WHAT THIS TASK INVOLVES ▸ The expected output is each entry, given again exactly.

(Data records)
============================================================

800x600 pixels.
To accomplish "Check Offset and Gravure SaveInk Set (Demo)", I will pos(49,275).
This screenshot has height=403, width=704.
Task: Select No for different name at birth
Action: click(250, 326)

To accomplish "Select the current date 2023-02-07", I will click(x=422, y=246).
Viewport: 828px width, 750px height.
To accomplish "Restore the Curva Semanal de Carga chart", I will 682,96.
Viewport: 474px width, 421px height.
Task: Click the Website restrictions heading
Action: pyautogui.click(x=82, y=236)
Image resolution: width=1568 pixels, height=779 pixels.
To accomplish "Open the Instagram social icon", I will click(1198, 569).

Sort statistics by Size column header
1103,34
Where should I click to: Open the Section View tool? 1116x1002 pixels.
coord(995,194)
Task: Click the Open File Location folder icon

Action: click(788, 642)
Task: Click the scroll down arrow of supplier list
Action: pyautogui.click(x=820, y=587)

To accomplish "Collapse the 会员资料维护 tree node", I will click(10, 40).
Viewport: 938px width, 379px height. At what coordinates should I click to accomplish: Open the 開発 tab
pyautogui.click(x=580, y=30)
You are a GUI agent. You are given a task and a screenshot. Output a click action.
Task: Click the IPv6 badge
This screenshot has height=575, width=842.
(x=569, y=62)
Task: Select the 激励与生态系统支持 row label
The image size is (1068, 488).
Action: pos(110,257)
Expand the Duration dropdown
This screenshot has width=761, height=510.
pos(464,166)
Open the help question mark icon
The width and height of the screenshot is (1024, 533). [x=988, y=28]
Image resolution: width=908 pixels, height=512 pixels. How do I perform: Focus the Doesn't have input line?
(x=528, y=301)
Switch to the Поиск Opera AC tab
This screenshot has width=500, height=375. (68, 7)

============================================================

ANSWER BOX ▸
800x600 pixels.
To accomplish "Check Offset and Gravure SaveInk Set (Demo)", I will pos(49,275).
This screenshot has height=403, width=704.
Task: Select No for different name at birth
Action: click(250, 326)

To accomplish "Select the current date 2023-02-07", I will click(x=422, y=246).
Viewport: 828px width, 750px height.
To accomplish "Restore the Curva Semanal de Carga chart", I will 682,96.
Viewport: 474px width, 421px height.
Task: Click the Website restrictions heading
Action: pyautogui.click(x=82, y=236)
Image resolution: width=1568 pixels, height=779 pixels.
To accomplish "Open the Instagram social icon", I will click(1198, 569).

Sort statistics by Size column header
1103,34
Where should I click to: Open the Section View tool? 1116x1002 pixels.
coord(995,194)
Task: Click the Open File Location folder icon

Action: click(788, 642)
Task: Click the scroll down arrow of supplier list
Action: pyautogui.click(x=820, y=587)

To accomplish "Collapse the 会员资料维护 tree node", I will click(10, 40).
Viewport: 938px width, 379px height. At what coordinates should I click to accomplish: Open the 開発 tab
pyautogui.click(x=580, y=30)
You are a GUI agent. You are given a task and a screenshot. Output a click action.
Task: Click the IPv6 badge
This screenshot has height=575, width=842.
(x=569, y=62)
Task: Select the 激励与生态系统支持 row label
The image size is (1068, 488).
Action: pos(110,257)
Expand the Duration dropdown
This screenshot has width=761, height=510.
pos(464,166)
Open the help question mark icon
The width and height of the screenshot is (1024, 533). [x=988, y=28]
Image resolution: width=908 pixels, height=512 pixels. How do I perform: Focus the Doesn't have input line?
(x=528, y=301)
Switch to the Поиск Opera AC tab
This screenshot has width=500, height=375. (68, 7)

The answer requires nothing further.